To be deemed self employed, it means you will own 25% or more of a business. Typically, to secure a self employed mortgage you will need to provide your lender with at least two years’ worth of company accounts and tax returns. Being able to prove that you have an income plentiful enough to make the necessary repayments is crucial. If you're a contractor, you may have to evidence future work, to show that your level of income will be sustained. Each lender and their criteria will differ, but a solid track record of regular contract work may be to your advantage.
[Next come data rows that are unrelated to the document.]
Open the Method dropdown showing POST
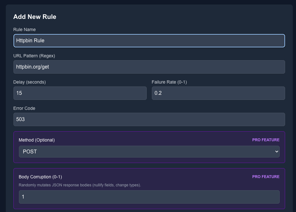The image size is (296, 212). pos(149,152)
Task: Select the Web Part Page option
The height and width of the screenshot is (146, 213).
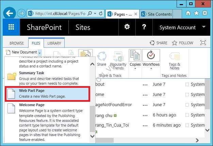Action: (47, 93)
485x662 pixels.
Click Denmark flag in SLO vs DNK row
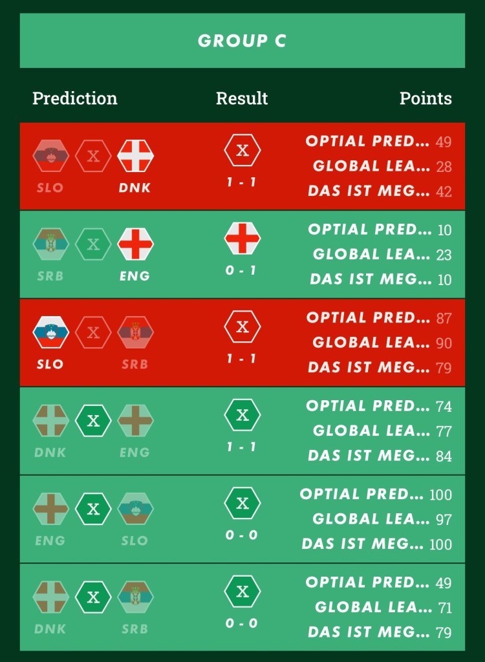pyautogui.click(x=135, y=156)
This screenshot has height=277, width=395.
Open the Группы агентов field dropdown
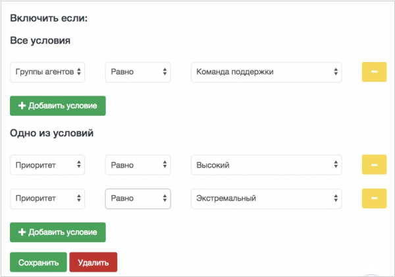47,72
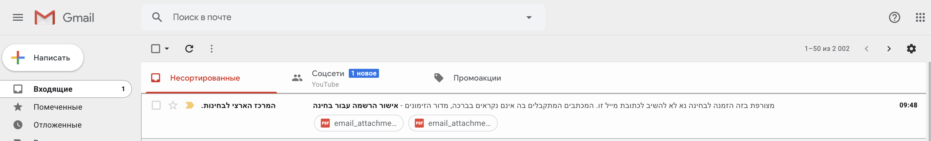Viewport: 931px width, 141px height.
Task: Open the three-dot more actions menu
Action: coord(211,48)
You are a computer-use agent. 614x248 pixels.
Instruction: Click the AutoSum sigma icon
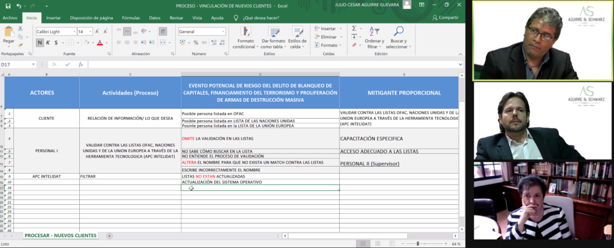pyautogui.click(x=354, y=28)
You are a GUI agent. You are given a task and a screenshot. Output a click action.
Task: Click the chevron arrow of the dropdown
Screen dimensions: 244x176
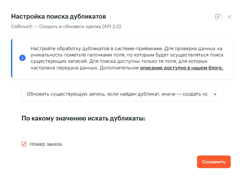(215, 94)
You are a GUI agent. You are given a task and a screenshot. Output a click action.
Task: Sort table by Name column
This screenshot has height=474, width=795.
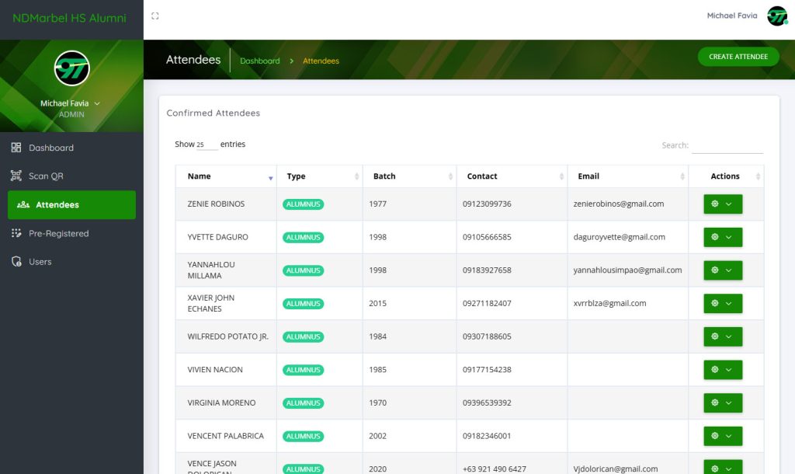pos(225,176)
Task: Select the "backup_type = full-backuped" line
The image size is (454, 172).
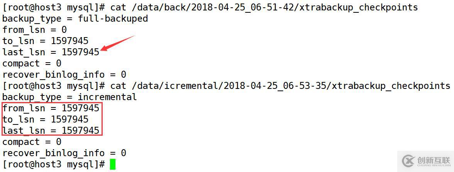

Asides from providing sturdy, accurate and reliable evidence of accounts and future work loads, there are a few other things you could do to strengthen your application. Aspects such as your deposit, like in any mortgage, will play a big factor (as always, the bigger, the better). You could also perform a credit check on yourself to ensure everything is legitimate, beforehand. The amount you can borrow depends on each lender and the way they choose to calculate it. If you’re a limited company, lenders tend to look at your salary and dividends. Whereas, if you’re a sole trader, the net profit will be taken into account. Another way of improving your chances are to shop around and seek advice from a mortgage broker before you take action.
Some lenders do specialise in self employed mortgages alone but the majority work under the impression that being self employed should not limit the mortgage options available to you. Most lenders will gain you access to a range of mortgage deals which include fixed, variable and tracker mortgages. The good news is that the market is improving and more and more self employed people are being approved mortgages.